Market system
A market system is any systematic process enabling many market players to offer and demand: helping buyers and sellers interact and make deals. It is not just the price mechanism but the entire system of regulation, qualification, credentials, reputations and clearing that surrounds that mechanism and makes it operate in a social context. Some authors use the term "market system" to refer to specifically to the free market system. This article focuses on the more general sense of the term according to which there are a variety of different market systems.
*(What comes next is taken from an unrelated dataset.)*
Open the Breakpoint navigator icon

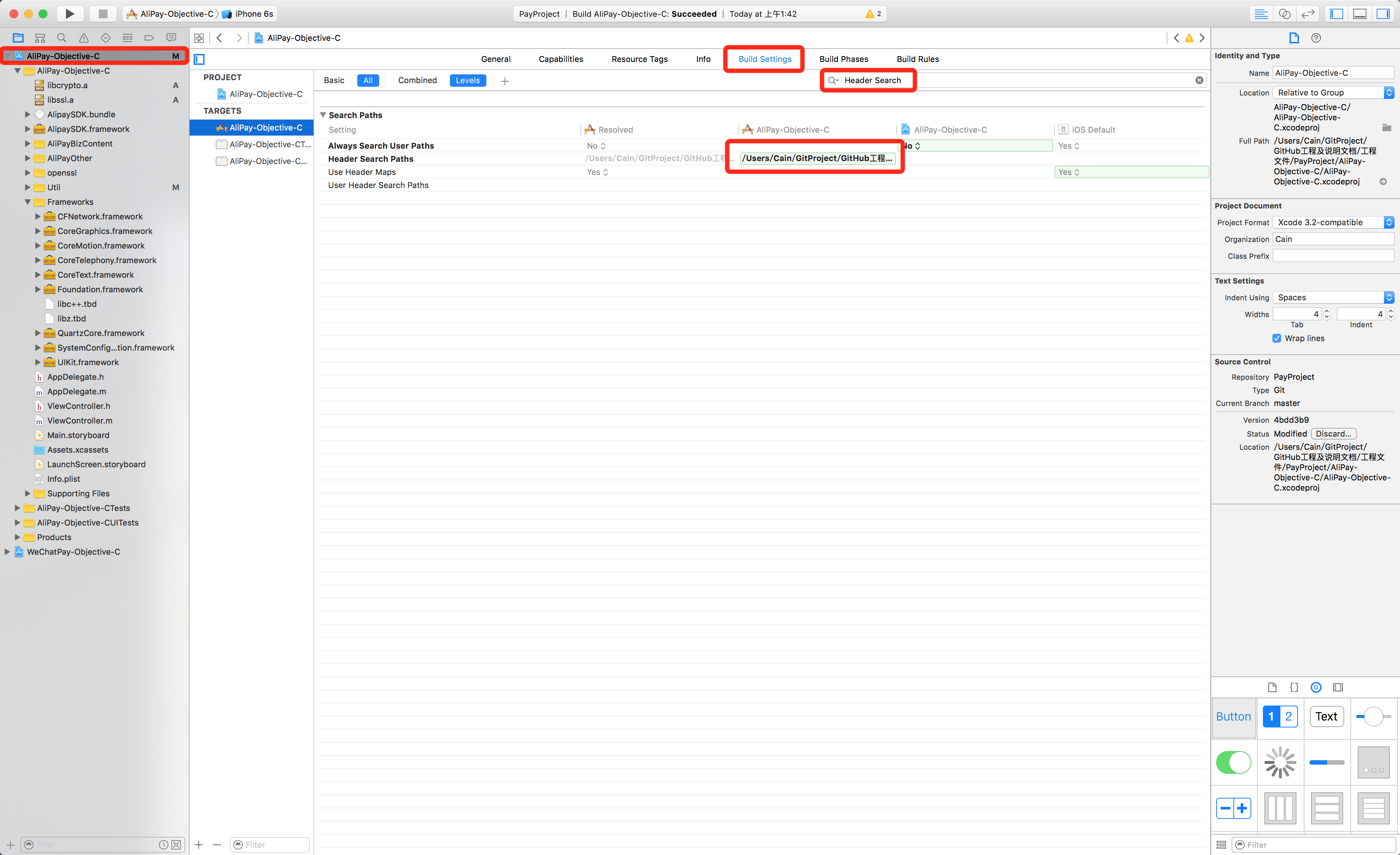tap(149, 38)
Market systems are different from voting systems. A market system relies on buyers and sellers being constantly involved and unequally enabled; in a voting system, candidates seek the support of voters on a less regular basis. In addition buyers make decisions on their own behalves, whereas voters make decisions for collectives, voters are usually fully aware of their participation in social decision-making, whereas buyers are often unaware of the secondary repercussions of their acts, responsibility for making purchasing decisions is concentrated on the individual buyer, whereas responsibility for making collective decisions is divided, different buying decisions at the same time are made under conditions of scarcity --- the selection of one thing precludes the selection of another, whereas different voting decisions are not --- one can vote for a president and a judge in the same election without one vote precluding the other, and under ordinary conditions, a buyer is choosing to buy an actual good and is therefore never overruled in his choice, whereas it is the nature of voting that the voter is choosing among potential alternatives and may be overruled by other voters. However, the interactions between market and voting systems are an important aspect of political economy, and some argue they are hard to differentiate; for example, systems like cumulative voting and runoff voting involve a degree of market-like bargaining and trade-off, rather than simple statements of choice.
Types
In economics, market forms are studied. These look at the impacts of a particular form on larger markets, rather than technical characteristics of how buyers and sellers interact.Heavy reliance on many interacting market systems and different forms of markets is a feature of capitalism, and advocates of socialism often criticize markets and aim to substitute markets with economic planning to varying degrees. Competition is the regulatory mechanism of the market system. This article does not discuss the political impact of any particular system nor applications of a particular mechanism to any particular problem in real life. For more on specific types of real-life markets, see insurance markets, bond markets, energy markets, flea markets, debt markets, commercial markets, online auctions, media exchange markets, real estate market, each of which is explained in its own article with features of its application, referring to market systems as such if needed. One of the most important characteristics of a market economy, also called a free enterprise economy, is the role of a limited government.
Protocols
The market itself provides a medium of exchange for the contracts and coupons and cash to seek prices relative to each other, and for those to be publicized. This publication of current prices is a key feature of market systems, and is often relevant far beyond the current groups of buyers and sellers, affecting others' supply and demand decisions, e.g. whether to produce more of a commodity whose price is now falling.Market systems are more abstract than their application to any one use, and typically a 'system' describes a protocol of offering or requesting things for sale. Well-known market systems that are used in many applications include:
- auctions - the most common, including:
- *Dutch auctions
- *reverse auctions
- *silent auctions
- rationing
- Administrative allocation
- regulated market
- black market
As this debate suggests, key debates over market systems relate to their accessibility, safety, fairness, and ability to guarantee clearance and closure of all transactions in a reasonable period of time.
Importance of trust
The degree of trust in a political or economic authority is often critical in determining the success of a market. A market system depends inherently on a stable money system to ensure that units of account and standards of deferred payment are uniform across all players—and to ensure that the balance of contracts due within that market system are accepted as a store of value, i.e. as "collateral" of the holder of the contract, which justifies "credit" from a lender of cash.Banks, themselves, are often described in terms of markets, as "transducers of trust" between lenders and borrowers. Trust in the bank to manage this process makes more economic activity possible. However, critics say, this trust is also quite easy to abuse, and has many times proven difficult to limit or control, resulting in 'runs on banks' and other such 'crises of trust' in 'the system'.